Low Light Focusing

Taking photos at night using the spotlight or even a flash can be very challenging. The one thing that I have been struggling with is getting my focus correct as the auto focus is having trouble recognising points on which to focus. I tried manual focus but again, with the low light conditions, I too found it difficult to get the focus “spot on”. The auto focus capabilities of different camera bodies will vary and the type of lens will also influence things.


I take all my night pictures with a 70-200mm f2.8 Nikon lens. This allows much more light to enter the camera, enabling me to get much faster shutter speeds – thereby allowing me to freeze some action such as walking or grooming etc. However, when you have a static subject you can afford a slower shutter speed as long as you have a steady base for the camera.

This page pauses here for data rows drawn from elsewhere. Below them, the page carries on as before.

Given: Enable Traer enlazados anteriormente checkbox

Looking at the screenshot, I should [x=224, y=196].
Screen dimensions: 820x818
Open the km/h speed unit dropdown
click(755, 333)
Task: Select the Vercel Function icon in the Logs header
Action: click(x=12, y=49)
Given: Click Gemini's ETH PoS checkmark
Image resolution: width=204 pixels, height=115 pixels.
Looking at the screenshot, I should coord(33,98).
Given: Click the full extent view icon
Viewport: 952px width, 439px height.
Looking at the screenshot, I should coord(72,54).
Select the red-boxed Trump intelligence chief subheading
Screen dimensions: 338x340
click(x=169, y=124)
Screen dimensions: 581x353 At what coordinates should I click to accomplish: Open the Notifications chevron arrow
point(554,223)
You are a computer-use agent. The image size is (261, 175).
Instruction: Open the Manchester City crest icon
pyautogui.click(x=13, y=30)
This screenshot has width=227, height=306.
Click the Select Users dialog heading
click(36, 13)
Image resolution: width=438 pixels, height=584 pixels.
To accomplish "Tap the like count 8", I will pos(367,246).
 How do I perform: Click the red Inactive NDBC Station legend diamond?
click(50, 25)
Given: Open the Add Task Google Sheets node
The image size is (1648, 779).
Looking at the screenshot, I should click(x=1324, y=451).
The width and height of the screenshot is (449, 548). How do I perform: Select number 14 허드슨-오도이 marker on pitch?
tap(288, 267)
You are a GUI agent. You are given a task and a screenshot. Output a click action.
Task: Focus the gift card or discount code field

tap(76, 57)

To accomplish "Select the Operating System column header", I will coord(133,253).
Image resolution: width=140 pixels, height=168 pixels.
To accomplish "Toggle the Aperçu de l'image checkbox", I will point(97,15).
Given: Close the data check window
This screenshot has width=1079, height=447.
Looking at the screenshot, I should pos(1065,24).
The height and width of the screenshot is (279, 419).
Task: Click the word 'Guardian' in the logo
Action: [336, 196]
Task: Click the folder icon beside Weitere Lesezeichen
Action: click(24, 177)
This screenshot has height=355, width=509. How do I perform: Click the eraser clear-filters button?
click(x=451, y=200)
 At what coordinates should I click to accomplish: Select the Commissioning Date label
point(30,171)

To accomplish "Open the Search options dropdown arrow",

In both of these photographs I decreased the aperture to f5.6 to allow for an increased depth of field. This gave me a little bit more room for error, with my focusing allowing the images to come out looking super sharp. With the decreased aperture I had to slow the shutter speed down to 1/25th of a second in the first photo and 1/30th in the second. At such low shutter speeds it was vitally important that I rested my camera on a beanbag to avoid any camera shake. The photos were also slightly under-exposed to allow a slightly faster shutter speed. I increased the exposure in the post processing.

Both photos were taken with a Nikon D7000 with my 70-200mm f2.8 Nikon lens with the ISO set 1600. They were taken in manual mode to allow me the freedom to dictate the amount of light that I would allow in. Good luck with those night pictures.